- DATA FOR ANALYSIS:

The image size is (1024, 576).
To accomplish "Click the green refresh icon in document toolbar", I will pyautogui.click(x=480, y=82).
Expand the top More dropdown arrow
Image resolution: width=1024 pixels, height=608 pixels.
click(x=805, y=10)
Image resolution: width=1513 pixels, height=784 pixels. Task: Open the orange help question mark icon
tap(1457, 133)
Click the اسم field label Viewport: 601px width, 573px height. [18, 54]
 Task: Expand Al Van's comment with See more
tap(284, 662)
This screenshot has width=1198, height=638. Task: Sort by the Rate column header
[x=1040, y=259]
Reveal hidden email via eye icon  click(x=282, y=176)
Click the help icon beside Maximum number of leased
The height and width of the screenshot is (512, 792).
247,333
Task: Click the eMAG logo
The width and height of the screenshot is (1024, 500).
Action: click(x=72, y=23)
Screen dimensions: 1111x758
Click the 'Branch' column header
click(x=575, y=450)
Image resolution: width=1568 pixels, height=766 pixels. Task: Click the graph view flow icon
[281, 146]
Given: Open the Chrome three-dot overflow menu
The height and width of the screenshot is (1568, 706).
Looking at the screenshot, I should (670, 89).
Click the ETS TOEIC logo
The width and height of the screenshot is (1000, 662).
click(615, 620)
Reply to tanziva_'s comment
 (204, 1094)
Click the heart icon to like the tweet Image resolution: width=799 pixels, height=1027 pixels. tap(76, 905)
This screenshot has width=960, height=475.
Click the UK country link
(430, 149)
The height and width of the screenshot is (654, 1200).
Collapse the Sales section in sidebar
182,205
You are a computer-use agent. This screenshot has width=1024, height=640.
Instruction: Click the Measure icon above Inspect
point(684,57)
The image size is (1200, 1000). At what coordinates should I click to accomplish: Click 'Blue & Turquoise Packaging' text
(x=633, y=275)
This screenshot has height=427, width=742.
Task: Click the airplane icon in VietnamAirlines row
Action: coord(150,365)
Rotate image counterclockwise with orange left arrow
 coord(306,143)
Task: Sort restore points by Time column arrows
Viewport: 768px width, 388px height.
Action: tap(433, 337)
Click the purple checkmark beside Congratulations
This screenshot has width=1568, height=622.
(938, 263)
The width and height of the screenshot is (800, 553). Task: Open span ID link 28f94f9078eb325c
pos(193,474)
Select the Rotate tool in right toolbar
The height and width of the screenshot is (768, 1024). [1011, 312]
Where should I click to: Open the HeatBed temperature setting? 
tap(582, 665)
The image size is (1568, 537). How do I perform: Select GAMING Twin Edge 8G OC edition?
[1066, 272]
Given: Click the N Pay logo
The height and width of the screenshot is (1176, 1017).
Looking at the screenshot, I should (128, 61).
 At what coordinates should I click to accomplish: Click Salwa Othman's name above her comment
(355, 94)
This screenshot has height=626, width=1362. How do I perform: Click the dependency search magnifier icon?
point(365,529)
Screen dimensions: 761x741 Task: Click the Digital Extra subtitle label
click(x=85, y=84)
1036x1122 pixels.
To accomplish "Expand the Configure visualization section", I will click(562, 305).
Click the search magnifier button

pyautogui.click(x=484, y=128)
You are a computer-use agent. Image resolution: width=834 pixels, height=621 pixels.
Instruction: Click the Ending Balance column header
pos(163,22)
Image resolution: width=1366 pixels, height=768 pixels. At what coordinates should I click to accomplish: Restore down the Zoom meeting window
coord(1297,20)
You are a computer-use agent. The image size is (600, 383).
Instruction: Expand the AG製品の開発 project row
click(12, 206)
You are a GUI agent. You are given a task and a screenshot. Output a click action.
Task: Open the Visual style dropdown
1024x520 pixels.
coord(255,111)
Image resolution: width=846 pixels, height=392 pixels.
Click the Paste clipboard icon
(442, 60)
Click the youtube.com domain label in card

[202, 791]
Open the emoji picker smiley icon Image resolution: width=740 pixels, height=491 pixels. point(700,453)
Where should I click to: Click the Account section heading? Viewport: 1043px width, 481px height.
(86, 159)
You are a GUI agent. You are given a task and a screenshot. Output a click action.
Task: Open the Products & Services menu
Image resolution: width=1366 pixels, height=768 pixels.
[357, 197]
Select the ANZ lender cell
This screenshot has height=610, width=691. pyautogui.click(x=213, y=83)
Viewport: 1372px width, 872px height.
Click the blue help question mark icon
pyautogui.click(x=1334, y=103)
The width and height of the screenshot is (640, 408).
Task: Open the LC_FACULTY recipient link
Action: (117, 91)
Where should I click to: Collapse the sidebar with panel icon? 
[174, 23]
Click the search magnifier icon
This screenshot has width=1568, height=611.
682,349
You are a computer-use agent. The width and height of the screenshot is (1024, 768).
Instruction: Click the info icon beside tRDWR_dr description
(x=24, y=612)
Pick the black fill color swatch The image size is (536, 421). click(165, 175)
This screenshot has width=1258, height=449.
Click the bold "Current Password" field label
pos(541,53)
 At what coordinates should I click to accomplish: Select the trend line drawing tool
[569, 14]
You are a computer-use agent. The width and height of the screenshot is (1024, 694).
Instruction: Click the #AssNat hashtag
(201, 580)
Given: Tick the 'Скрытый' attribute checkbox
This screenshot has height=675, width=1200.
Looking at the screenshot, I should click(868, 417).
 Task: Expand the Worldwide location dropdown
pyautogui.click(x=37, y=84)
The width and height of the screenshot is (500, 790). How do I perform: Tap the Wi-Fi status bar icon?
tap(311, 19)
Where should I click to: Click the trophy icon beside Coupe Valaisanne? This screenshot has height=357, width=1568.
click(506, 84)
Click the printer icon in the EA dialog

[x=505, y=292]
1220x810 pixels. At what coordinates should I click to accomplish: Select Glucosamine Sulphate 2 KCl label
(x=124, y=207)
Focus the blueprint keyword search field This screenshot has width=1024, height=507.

- PROBLEM TO WORK ON: Whenever the string "menu" turns up in a line of the material, that line counts; say how many such lines there are, giving the number only.

- REPLY: 2